单基因疾病治疗性基因编辑的当前进展
Current Progress in Therapeutic Gene Editing for Monogenic Diseases.
作者信息
Prakash Versha, Moore Marc, Yáñez-Muñoz Rafael J
机构信息
School of Biological Sciences, Royal Holloway, University of London, Egham, Surrey, UK.
出版信息
Mol Ther. 2016 Mar;24(3):465-74. doi: 10.1038/mt.2016.5. Epub 2016 Jan 14.
Abstract
Programmable nucleases allow defined alterations in the genome with ease-of-use, efficiency, and specificity. Their availability has led to accurate and widespread genome engineering, with multiple applications in basic research, biotechnology, and therapy.

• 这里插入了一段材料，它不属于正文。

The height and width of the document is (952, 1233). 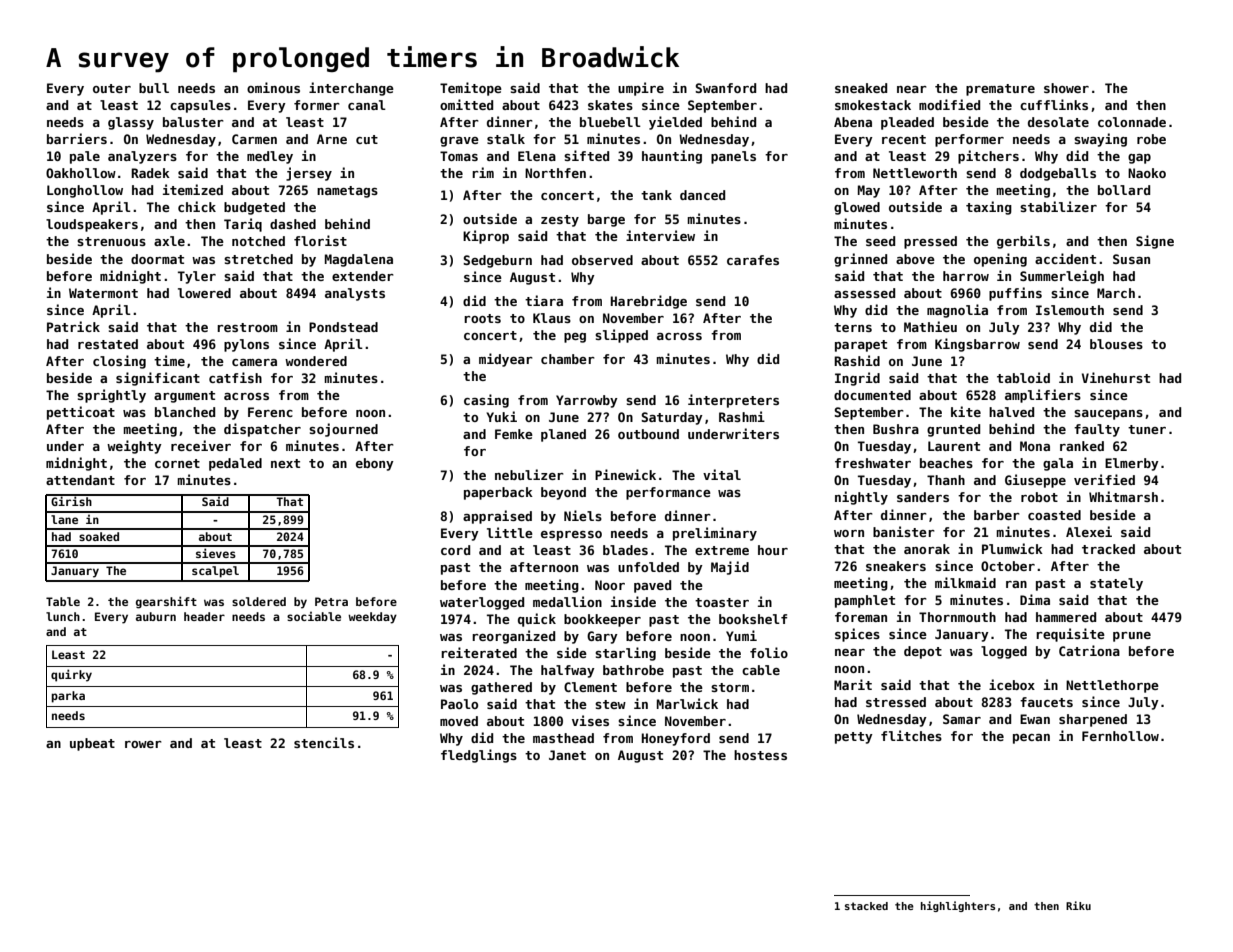 I want to click on Marlwick, so click(x=687, y=703).
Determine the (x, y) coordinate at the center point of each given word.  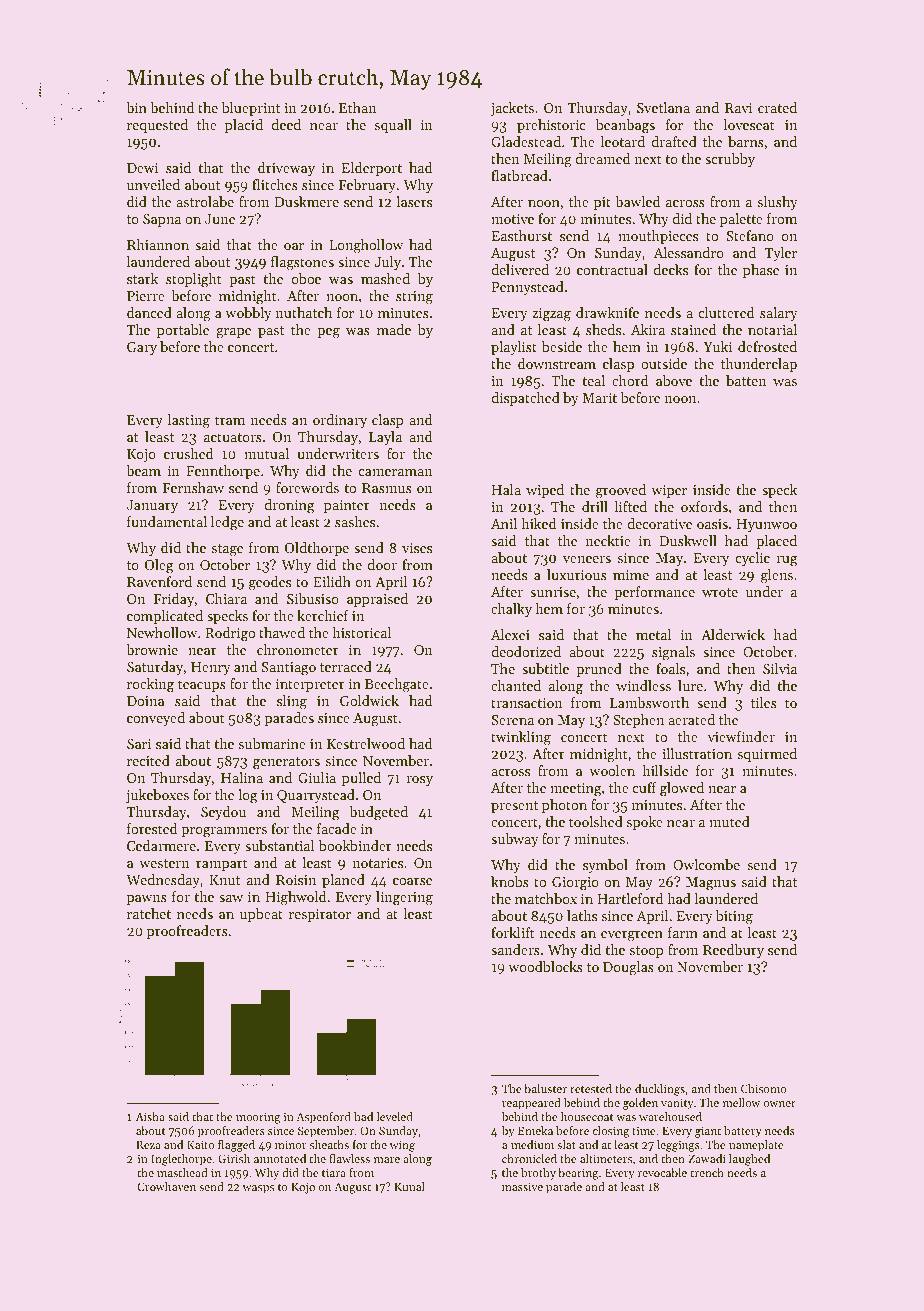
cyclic (753, 559)
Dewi (142, 168)
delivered (520, 269)
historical (361, 632)
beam (143, 470)
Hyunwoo (767, 525)
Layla (385, 438)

With regard to human gene therapy, nuclease-based gene editing has facilitated development of a broad range of therapeutic strategies based on both nonhomologous end joining and homology-dependent repair. This review discusses current progress in nuclease-based therapeutic applications for a subset of inherited monogenic diseases including cystic fibrosis, Duchenne muscular dystrophy, diseases of the bone marrow, and hemophilia and highlights associated challenges and future prospects.
摘要
可编程核酸酶能够轻松、高效且特异地对基因组进行特定改变。它们的出现使得准确且广泛的基因组工程成为可能,在基础研究、生物技术和治疗等多个领域都有应用。在人类基因治疗方面,基于核酸酶的基因编辑推动了基于非同源末端连接和同源依赖性修复的多种治疗策略的发展。本文综述了基于核酸酶的治疗应用在包括囊性纤维化、杜氏肌营养不良、骨髓疾病和血友病在内的一部分遗传性单基因疾病方面的当前进展,并强调了相关挑战和未来前景。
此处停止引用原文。